GIVEN PASSAGE:
Optimal Actuator Attacks on Autonomous Vehicles Using Reinforcement Learning
Pengyu Wang, Jialu Li, Ling Shi
TL;DR
This paper addresses the vulnerability of autonomous-vehicle actuators to stealthy integrity attacks and critiques existing RL-based defenses. It proposes a reinforcement-learning framework that designs optimal actuator FDI attacks by maximizing the objective $J=\lim_{N\to\infty} \frac{1}{N}\sum_{k=1}^N (J_t-J_e+J_s)$, where $J_t$ is tracking error, $J_e$ is energy, and $J_s$ enforces stealth against a detector. The attacker is trained via both PPO and SAC, with PPO offering better stability and performance in the nonlinear AV setting, and results show improved stealth (detector recall) alongside larger tracking deviations and energy usage compared to prior work. The study uses EKF state estimation, a dynamic $\chi^2$ detector, and OpenAI Gym simulations to demonstrate the method’s effectiveness, while highlighting limitations in current secure controllers and outlining directions for robust defense and real-world deployment.

INPUT DATA:
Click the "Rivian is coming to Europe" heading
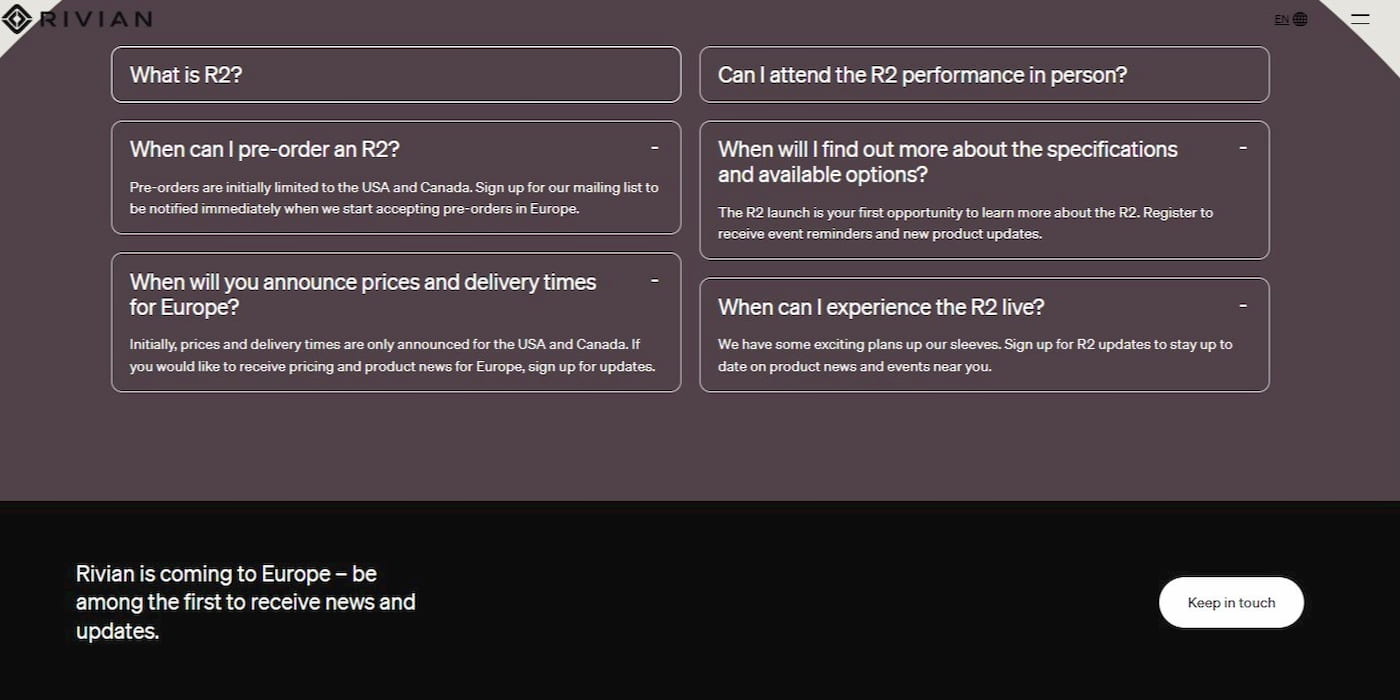pos(245,602)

EXERCISE:
Please name the algorithm that the paper summary above says offered better stability and performance in the nonlinear autonomous-vehicle setting.

EXERCISE RESPONSE:
PPO